If the trigger pattern can be aural rather than visual, how about Arthur
C. Clarke's 1956 short story, "The Ultimate Melody"[1]? That blew my mind
when I was a kid. The connection to Snow Crash has been noted by
others[2].

But I also stumbled across this course description:

"THE CULTURAL HISTORY OF CYBERSPACE (graduate course)

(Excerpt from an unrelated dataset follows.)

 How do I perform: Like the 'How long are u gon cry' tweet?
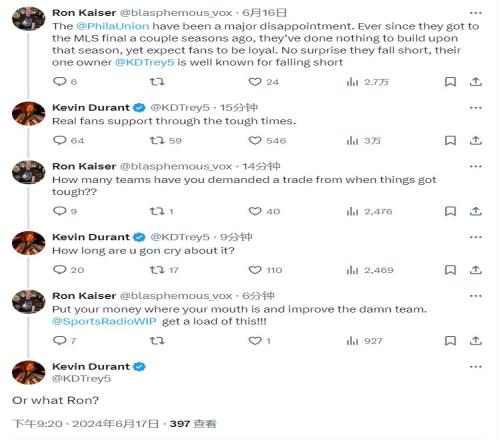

The thesis of this course is that the history of cyberspace reaches back,
not to 1984, when William Gibson coined the word, nor to when ARPANET
first came online in 1968, nor even to 1945, when ENIAC's tubes first
heated up, but rather to the 4th century B.C., when Socrates was
discoursing on Ideal Forms. Indeed, it can go earlier than that: the
tropes of bodilessness, abstraction, modeling, and immortality that so
characterize cyberspace today can be found in the Gilgamesh legend of 3000
B.C. " [3]

-Matt Jensen
 NewsBlip.com
 Seattle

---
[1] http://www.geocities.com/~sandcastle/sf-book1.htm
[2] http://www.dromo.com/fusionanomaly/arthurcclarke.html
[3] http://www.cwrl.utexas.edu/~syverson/388/fall95/courses.html
    See the reading list there.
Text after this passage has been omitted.